### Kutipan Bacaan
| 374 Views
HET Beras Naik, Benarkah Hidup Petani Membaik?

Oleh : Meti
Pemerhati Masalah Sosial
Dikabarkan, Harga Eceran Tertinggi (HET) beras akan naik permanen usai tanggal 31 Mei 2024. Pemerintah melalui Badan Pangan Nasional (Bapanas) telah menyiapkan aturan tentang penetapan HET relaksasi beras saat ini, menjadi HET permanen.
Beberapa wilayah seperti Jawa, Lampung, dan Sumatra Selatan kini diberlakukan relaksasi HET beras premium Rp14.000/kg dari HET sebelumnya Rp13.900/kg. Kemudian wilayah Aceh, Sumatra Utara, Sumatra Barat, Riau, Kepulauan Riau, Jambi, dan Kepulauan Bangka Belitung relaksasi HET beras premium diberlakukan Rp15.400/kg dari HET sebelumnya Rp14.400/kg. Wilayah Bali dan Nusa Tenggara, relaksasi HET beras premium di Rp15.400/kg dari HET sebelumnya Rp14.400/kg. Ini juga berlaku sama di wilayah Nusa Tenggara Timur dengan relaksasi HET beras premium Rp15.400/kg dari HET sebelumnya Rp14.400/kg (cnnndonesia.com, 20/5/2024).
Kendati demikian Kepala Badan Bapanas Arief Prasetyo Adi pun menyatakan bahwa Badan Pangan Nasional telah menyampaikan kepada Presiden RI Jokowi saat rapat terbatas bersama sejumlah menteri tentang pangan agar relaksasi harga beras premium diperpanjang. Hasilnya, usulan tersebut disetujui untuk diperpanjang selama satu bulan ke depan (kontan.co.id, 20/3/2024).
Tentu saja naiknya HET beras bukanlah kabar baik untuk semua orang. Di tengah perekonomian rakyat yang sedang tidak menentu, saat rakyat harus bekerja dengan susah payah setiap harinya agar pemasukannya cukup untuk bertahan hidup, harga beras yang menjadi kebutuhan wajib rumah tangga justru terus merangkak naik. Jelas rakyat dengan perekonomian kelas menengah ke bawah harus memutar otak untuk membeli beras.
Begitu pula bagi para petani. Meski satu-dua pihak mengklaim kebijakan ini dapat memberikan fleksibilitas kepada para petani, dalam arti tidak merugikan mereka, faktanya tidak sesederhana itu. Banyak pihak yang menyorot kebijakan tersebut hanya menguntungkan beberapa kalangan, yang sudah pasti bukan petani. Direktur Ekonomi Digital Center of Economic and Law Studies (Celios), Nailul Huda menilai langkah tersebut hanya menguntungkan pedagang, sementara kalangan petani akan terpuruk. Sebab pedagang dapat mengerek harga beras ke angka yang lebih tinggi di tengah harga gabah di tingkat petani menurun seiring dengan panen raya.

### Deskripsi Latihan
Lanjutkan tulisan di atas tentang kenaikan HET beras dan nasib petani, dimulai setelah kalimat terakhirnya.

### Cuplikan Data

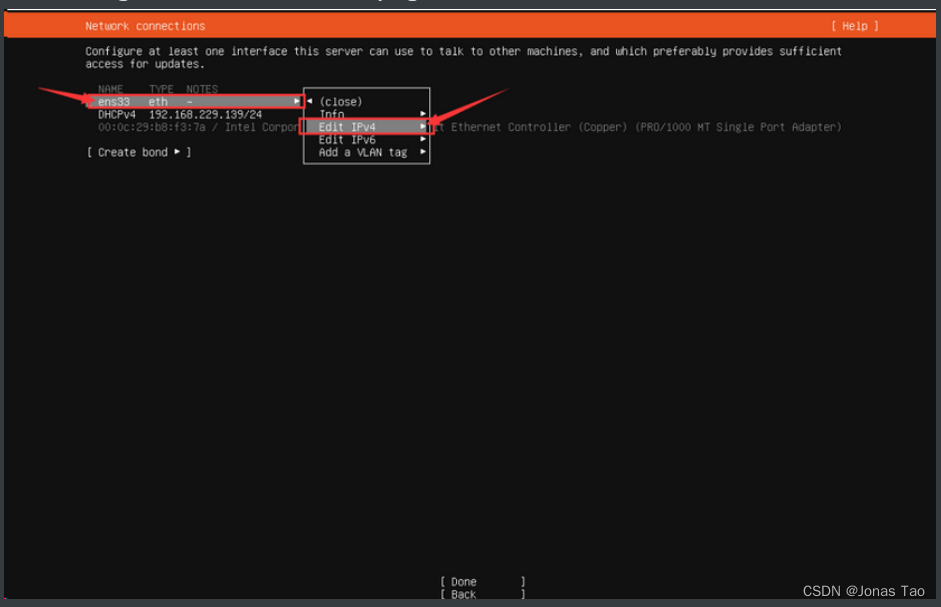Collapse menu using the left-pointing arrow
The image size is (941, 607).
[308, 100]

### Hasil Akhir
Ketua Umum Serikat Petani Indonesia, Henry Saragih juga menilai di balik kenaikan HET beras hanya menguntungkan perusahaan-perusahaan besar. Pasalnya, banyak perusahaan besar yang membeli gabah kepada petani secara langsung, dan mengolahnya di pabrik besar mereka. Harga gabah di tingkat petani terbilang rendah, yang berkisar Rp6.000 hingga Rp.6.400/kg. Bahkan, ada yang seharga di bawahnya. Jelas, harga jual tersebut tidak menguntungkan petani.
Dengan demikian kenaikan HET beras oleh pemerintah yang tidak diimbangi dengan naiknya harga pembelian gabah sama sekali tidak berdampak positif bagi petani. Kenaikan harga beras benar-benar tidak dinikmati petani dan menyejahterakan mereka, sebagaimana pernyataan sejumlah pejabat. Justru makin kesini, rasanya nasib mereka kian tak tentu arah.
Ironi negara agraris yang tidak mampu menstabilkan harga. Realitanya beras tetap saja mahal. Lebih miris lagi, alih-alih negara mengambil langkah penyelamatan, justru memberikan jalan mulus bagi individu ataupun perusahaan mengambil keuntungan. Bukan tanpa sebab, sistem kapitalisme yang eksis di tengah-tengah kehidupan manusia saat ini, memang telah menghilangkan peran negara terhadap rakyatnya. Sebaliknya, negara lebih tertarik untuk berbisnis dengan para pemilik modal. Maka wajar jika persoalan harga pangan tidak pernah bisa diurai dengan beragam kebijakan sekalipun. Pengendalian harga beras di pasar pun tak kunjung terwujud.
Dengan praktik kebebasan yang diusungnya, para pemilik modal bisa leluasa menguasai pasar. Mereka mengakses suluruh komoditas dari hulu, misalnya mengharuskan para petani mau tidak mau harus menjual gabah kepada mereka, di sektor hilir pun mereka menguasai rantai distribusi hingga menguasai pasar, menjual beras berkualitas tinggi. Perusahaan pun mengendalikan, memainkan harga, bahkan tidak jarang menahan pasokan beras di pasar. Dan terjadilah fenomena kenaikan harga beras yang selangit. Dalam sistem kapitalisme, segala sesuatu yang merugikan banyak pihak lazim saja terjadi, selama ada modal.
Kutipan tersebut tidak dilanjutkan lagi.